_Task objective:_
Please return the full listing below without altering anything.

((

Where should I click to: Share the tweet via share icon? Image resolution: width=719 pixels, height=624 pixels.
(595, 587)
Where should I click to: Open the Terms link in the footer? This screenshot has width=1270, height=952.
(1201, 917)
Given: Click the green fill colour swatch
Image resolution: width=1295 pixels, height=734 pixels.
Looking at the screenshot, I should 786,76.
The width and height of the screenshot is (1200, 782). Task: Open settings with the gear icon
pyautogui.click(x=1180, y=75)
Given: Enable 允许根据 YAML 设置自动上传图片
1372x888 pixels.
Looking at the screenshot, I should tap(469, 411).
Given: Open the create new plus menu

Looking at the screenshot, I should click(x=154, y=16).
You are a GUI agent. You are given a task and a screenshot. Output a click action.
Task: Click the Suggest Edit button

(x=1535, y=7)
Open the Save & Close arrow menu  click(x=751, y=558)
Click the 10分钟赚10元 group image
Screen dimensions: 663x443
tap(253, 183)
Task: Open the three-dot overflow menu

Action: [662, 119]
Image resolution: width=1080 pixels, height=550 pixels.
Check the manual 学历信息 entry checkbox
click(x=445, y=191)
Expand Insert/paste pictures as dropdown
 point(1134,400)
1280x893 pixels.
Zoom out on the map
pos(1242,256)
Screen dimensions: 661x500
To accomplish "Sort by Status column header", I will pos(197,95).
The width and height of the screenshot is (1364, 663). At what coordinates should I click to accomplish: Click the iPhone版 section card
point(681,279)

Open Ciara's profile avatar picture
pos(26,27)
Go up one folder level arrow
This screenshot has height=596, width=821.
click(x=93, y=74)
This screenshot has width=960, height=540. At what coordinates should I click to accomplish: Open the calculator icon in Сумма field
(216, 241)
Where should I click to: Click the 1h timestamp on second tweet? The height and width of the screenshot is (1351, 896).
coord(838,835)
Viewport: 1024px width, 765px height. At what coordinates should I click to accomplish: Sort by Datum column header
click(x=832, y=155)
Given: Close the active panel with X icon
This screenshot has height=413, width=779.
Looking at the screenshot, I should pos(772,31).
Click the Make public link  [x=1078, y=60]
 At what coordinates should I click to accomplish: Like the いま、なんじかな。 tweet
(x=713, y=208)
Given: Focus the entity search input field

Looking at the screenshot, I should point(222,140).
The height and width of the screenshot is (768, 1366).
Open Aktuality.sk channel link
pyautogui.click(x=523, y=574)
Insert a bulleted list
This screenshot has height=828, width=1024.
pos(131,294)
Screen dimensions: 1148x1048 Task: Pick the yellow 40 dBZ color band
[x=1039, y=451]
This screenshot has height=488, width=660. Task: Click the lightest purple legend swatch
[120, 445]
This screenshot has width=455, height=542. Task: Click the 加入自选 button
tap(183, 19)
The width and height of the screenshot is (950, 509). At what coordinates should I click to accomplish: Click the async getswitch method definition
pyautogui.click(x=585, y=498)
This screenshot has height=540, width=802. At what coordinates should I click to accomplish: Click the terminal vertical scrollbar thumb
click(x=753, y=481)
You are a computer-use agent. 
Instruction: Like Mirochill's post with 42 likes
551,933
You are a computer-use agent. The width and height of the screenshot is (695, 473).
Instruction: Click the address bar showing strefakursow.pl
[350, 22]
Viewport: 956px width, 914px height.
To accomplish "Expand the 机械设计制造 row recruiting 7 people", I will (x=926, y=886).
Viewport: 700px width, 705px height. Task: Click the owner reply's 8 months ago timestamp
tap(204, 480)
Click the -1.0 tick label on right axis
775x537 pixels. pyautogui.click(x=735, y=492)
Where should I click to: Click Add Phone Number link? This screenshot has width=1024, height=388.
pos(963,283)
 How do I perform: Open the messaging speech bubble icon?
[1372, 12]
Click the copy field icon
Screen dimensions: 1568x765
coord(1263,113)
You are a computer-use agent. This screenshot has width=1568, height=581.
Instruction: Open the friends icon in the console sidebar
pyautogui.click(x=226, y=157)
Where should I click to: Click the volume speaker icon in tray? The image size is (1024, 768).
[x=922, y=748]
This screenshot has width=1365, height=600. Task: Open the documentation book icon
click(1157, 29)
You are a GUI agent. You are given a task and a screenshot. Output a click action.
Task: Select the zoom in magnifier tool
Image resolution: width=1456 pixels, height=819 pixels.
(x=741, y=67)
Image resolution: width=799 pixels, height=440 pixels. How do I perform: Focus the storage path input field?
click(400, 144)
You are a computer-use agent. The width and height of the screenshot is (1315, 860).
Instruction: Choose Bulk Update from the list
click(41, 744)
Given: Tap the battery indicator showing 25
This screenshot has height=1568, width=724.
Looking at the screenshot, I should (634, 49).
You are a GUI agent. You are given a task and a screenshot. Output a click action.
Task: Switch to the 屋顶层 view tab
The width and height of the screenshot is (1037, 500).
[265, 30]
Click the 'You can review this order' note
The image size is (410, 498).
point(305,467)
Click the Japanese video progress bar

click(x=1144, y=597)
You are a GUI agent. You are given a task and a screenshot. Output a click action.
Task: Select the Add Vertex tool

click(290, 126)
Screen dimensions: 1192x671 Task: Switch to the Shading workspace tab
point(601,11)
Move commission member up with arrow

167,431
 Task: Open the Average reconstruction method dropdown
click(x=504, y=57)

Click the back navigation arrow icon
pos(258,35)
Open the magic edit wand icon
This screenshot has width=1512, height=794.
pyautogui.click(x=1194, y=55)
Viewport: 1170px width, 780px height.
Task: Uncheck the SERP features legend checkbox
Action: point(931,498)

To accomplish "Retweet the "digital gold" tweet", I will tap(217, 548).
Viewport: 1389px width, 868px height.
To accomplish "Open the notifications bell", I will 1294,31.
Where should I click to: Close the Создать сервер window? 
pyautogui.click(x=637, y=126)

))

_Answer to this problem:_
Where should I click to: Share the tweet via share icon? Image resolution: width=719 pixels, height=624 pixels.
(595, 587)
Where should I click to: Open the Terms link in the footer? This screenshot has width=1270, height=952.
(1201, 917)
Given: Click the green fill colour swatch
Image resolution: width=1295 pixels, height=734 pixels.
Looking at the screenshot, I should 786,76.
The width and height of the screenshot is (1200, 782). Task: Open settings with the gear icon
pyautogui.click(x=1180, y=75)
Given: Enable 允许根据 YAML 设置自动上传图片
1372x888 pixels.
Looking at the screenshot, I should tap(469, 411).
Given: Open the create new plus menu

Looking at the screenshot, I should click(x=154, y=16).
You are a GUI agent. You are given a task and a screenshot. Output a click action.
Task: Click the Suggest Edit button

(x=1535, y=7)
Open the Save & Close arrow menu  click(x=751, y=558)
Click the 10分钟赚10元 group image
Screen dimensions: 663x443
tap(253, 183)
Task: Open the three-dot overflow menu

Action: [662, 119]
Image resolution: width=1080 pixels, height=550 pixels.
Check the manual 学历信息 entry checkbox
click(x=445, y=191)
Expand Insert/paste pictures as dropdown
 point(1134,400)
1280x893 pixels.
Zoom out on the map
pos(1242,256)
Screen dimensions: 661x500
To accomplish "Sort by Status column header", I will pos(197,95).
The width and height of the screenshot is (1364, 663). At what coordinates should I click to accomplish: Click the iPhone版 section card
point(681,279)

Open Ciara's profile avatar picture
pos(26,27)
Go up one folder level arrow
This screenshot has height=596, width=821.
click(x=93, y=74)
This screenshot has width=960, height=540. At what coordinates should I click to accomplish: Open the calculator icon in Сумма field
(216, 241)
Where should I click to: Click the 1h timestamp on second tweet? The height and width of the screenshot is (1351, 896).
coord(838,835)
Viewport: 1024px width, 765px height. At what coordinates should I click to accomplish: Sort by Datum column header
click(x=832, y=155)
Given: Close the active panel with X icon
This screenshot has height=413, width=779.
Looking at the screenshot, I should pos(772,31).
Click the Make public link  [x=1078, y=60]
 At what coordinates should I click to accomplish: Like the いま、なんじかな。 tweet
(x=713, y=208)
Given: Focus the entity search input field

Looking at the screenshot, I should point(222,140).
The height and width of the screenshot is (768, 1366).
Open Aktuality.sk channel link
pyautogui.click(x=523, y=574)
Insert a bulleted list
This screenshot has height=828, width=1024.
pos(131,294)
Screen dimensions: 1148x1048 Task: Pick the yellow 40 dBZ color band
[x=1039, y=451]
This screenshot has height=488, width=660. Task: Click the lightest purple legend swatch
[120, 445]
This screenshot has width=455, height=542. Task: Click the 加入自选 button
tap(183, 19)
The width and height of the screenshot is (950, 509). At what coordinates should I click to accomplish: Click the async getswitch method definition
pyautogui.click(x=585, y=498)
This screenshot has height=540, width=802. At what coordinates should I click to accomplish: Click the terminal vertical scrollbar thumb
click(x=753, y=481)
You are a computer-use agent. 
Instruction: Like Mirochill's post with 42 likes
551,933
You are a computer-use agent. The width and height of the screenshot is (695, 473).
Instruction: Click the address bar showing strefakursow.pl
[350, 22]
Viewport: 956px width, 914px height.
To accomplish "Expand the 机械设计制造 row recruiting 7 people", I will (x=926, y=886).
Viewport: 700px width, 705px height. Task: Click the owner reply's 8 months ago timestamp
tap(204, 480)
Click the -1.0 tick label on right axis
775x537 pixels. pyautogui.click(x=735, y=492)
Where should I click to: Click Add Phone Number link? This screenshot has width=1024, height=388.
pos(963,283)
 How do I perform: Open the messaging speech bubble icon?
[1372, 12]
Click the copy field icon
Screen dimensions: 1568x765
coord(1263,113)
You are a computer-use agent. This screenshot has width=1568, height=581.
Instruction: Open the friends icon in the console sidebar
pyautogui.click(x=226, y=157)
Where should I click to: Click the volume speaker icon in tray? The image size is (1024, 768).
[x=922, y=748]
This screenshot has width=1365, height=600. Task: Open the documentation book icon
click(1157, 29)
You are a GUI agent. You are given a task and a screenshot. Output a click action.
Task: Select the zoom in magnifier tool
Image resolution: width=1456 pixels, height=819 pixels.
(x=741, y=67)
Image resolution: width=799 pixels, height=440 pixels. How do I perform: Focus the storage path input field?
click(400, 144)
You are a computer-use agent. The width and height of the screenshot is (1315, 860).
Instruction: Choose Bulk Update from the list
click(41, 744)
Given: Tap the battery indicator showing 25
This screenshot has height=1568, width=724.
Looking at the screenshot, I should (634, 49).
You are a GUI agent. You are given a task and a screenshot. Output a click action.
Task: Switch to the 屋顶层 view tab
The width and height of the screenshot is (1037, 500).
[265, 30]
Click the 'You can review this order' note
The image size is (410, 498).
point(305,467)
Click the Japanese video progress bar

click(x=1144, y=597)
You are a GUI agent. You are given a task and a screenshot. Output a click action.
Task: Select the Add Vertex tool

click(290, 126)
Screen dimensions: 1192x671 Task: Switch to the Shading workspace tab
point(601,11)
Move commission member up with arrow

167,431
 Task: Open the Average reconstruction method dropdown
click(x=504, y=57)

Click the back navigation arrow icon
pos(258,35)
Open the magic edit wand icon
This screenshot has width=1512, height=794.
pyautogui.click(x=1194, y=55)
Viewport: 1170px width, 780px height.
Task: Uncheck the SERP features legend checkbox
Action: point(931,498)

To accomplish "Retweet the "digital gold" tweet", I will tap(217, 548).
Viewport: 1389px width, 868px height.
To accomplish "Open the notifications bell", I will 1294,31.
Where should I click to: Close the Создать сервер window? 
pyautogui.click(x=637, y=126)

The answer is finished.